Faute d’anesthésistes-réanimateurs hospitaliers, un nombre croissant d’établissements annoncent la fermeture temporaire de leurs plateaux techniques, quand ils ne brandissent pas la menace de fermetures définitives, alerte le Syndicat national des praticiens hospitaliers anesthésistes-réanimateurs élargi aux autres spécialités (Snphare).
L’activité des blocs opératoires et des maternités « ne tient plus que sur la bonne volonté des médecins anesthésistes-réanimateurs », affirme le syndicat qui accuse les tutelles de « déroger à la limitation du temps de travail des médecins hospitaliers ». Des spécialistes auxquels on propose de faire du temps de travail additionnel (TTA), « sur la base du volontariat, contractualisé… et payé en dessous du salaire des praticiens », dénonce le Snphare. Conséquence ; les PH en poste se retrouvent à travailleur le plus souvent « au-delà de 48 heures par semaine ».
Le TTA, un levier pervers
Or, l’accumulation subie des heures supplémentaires perturbe l’équilibre entre vie personnelle et professionnelle et a « très probablement » des conséquences sur la santé des praticiens et des équipes, poursuit le syndicat. Plus du tiers des anesthésistes-réanimateurs faisaient du TTA « contraint », révélait déjà en 2018 l’enquête Contramar du Snphare, persuadé que ce taux est aujourd’hui « beaucoup plus élevé ».
Une stratégie qui trouve ses limites, dans un contexte d'épuisement. Les anesthésistes du CHU de Brest ont décidé de ne plus réaliser d’heures supplémentaires. En cause, un « épuisement professionnel du fait de la charge de travail excessive fortement majorée ces derniers mois », précise Le Télégramme. Conséquence : près de 70 % des opérations non urgentes ont été déprogrammées.
Usure
Contactée par Le Quotidien, la Dr Anne Geoffroy-Wernet, présidente du Snphare, estime que « ce qui se passe à Brest pourrait se passer partout ailleurs ». On assiste à « une usure » des médecins, éreintés par la crise sanitaire et les plans blancs successifs, et qui sont « de moins en moins enclins à faire des heures supplémentaires », observe l’anesthésiste-réanimatrice du CH de Perpignan. Notamment parce « cela n’avance pas suffisamment vite du côté des tutelles ».
La charge de travail et les sujétions dans ces spécialités à risques fragilisent les équipes des blocs opératoires. « On se rend compte que l’on travaille de plus en plus, notamment en garde. Les équipes vieillissent et les jeunes n’arrivent pas assez en nombre pour compenser les départs », déplore la praticienne. Quant aux salaires à l’hôpital, ils peinent toujours à rivaliser avec ceux du privé. « Récemment, une clinique m’a proposé un salaire de 20 000 euros pour un mi-temps.
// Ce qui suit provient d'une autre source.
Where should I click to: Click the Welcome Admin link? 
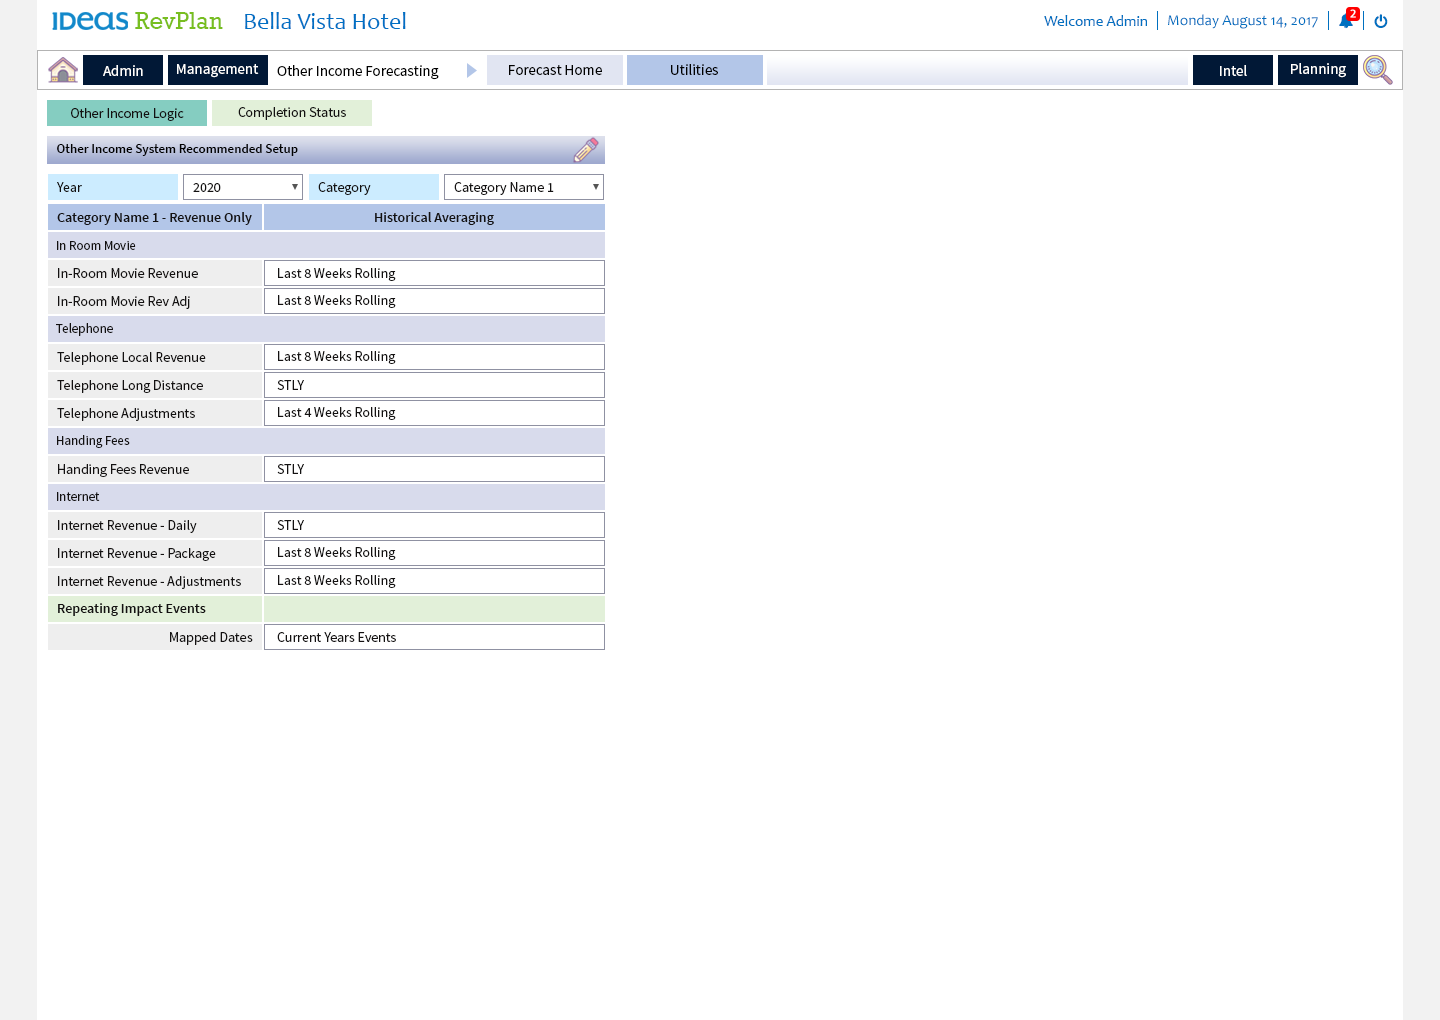point(1095,21)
Comment voulez-vous qu’on attire les jeunes qui touchent, en début de carrière, un salaire huit fois moins important ? », interroge la Dr Geoffroy-Wernet.
Ratios, temps continu, pénibilité…
Pour inverser la tendance, le Snphare réclame des mesures d’attractivité majeures comme le fait de sanctuariser un nombre d'anesthésistes-réanimateurs par salle (entre un et deux selon le type de patient et d’intervention). Au-delà de deux salles pour un seul anesthésiste, « les assureurs estiment qu’il y a un danger pour les patients », explique sa présidente.
Son syndicat milite également pour « le passage en temps continu systématique » pour l’ensemble des services d’anesthésie-réanimation du territoire, avec une réduction des obligations de service à 39 heures. Si bon nombre de services fonctionnent aujourd’hui en temps continu, il s’agit surtout « d’accords locaux avec la direction, qui sont d’ailleurs assez fragiles car il y a régulièrement des conflits ».
Il conviendrait aussi d'« adapter le nombre d’internes formés en anesthésie-réanimation à la charge de travail réelle » (en anesthésie, soins critiques et médecine périopératoire). Quant au chantier crucial de la permanence des soins, il devra « prendre en compte sa pénibilité, sa rémunération, mais aussi la durée de la garde et les conditions de dispense de la permanence des soins nocturne ».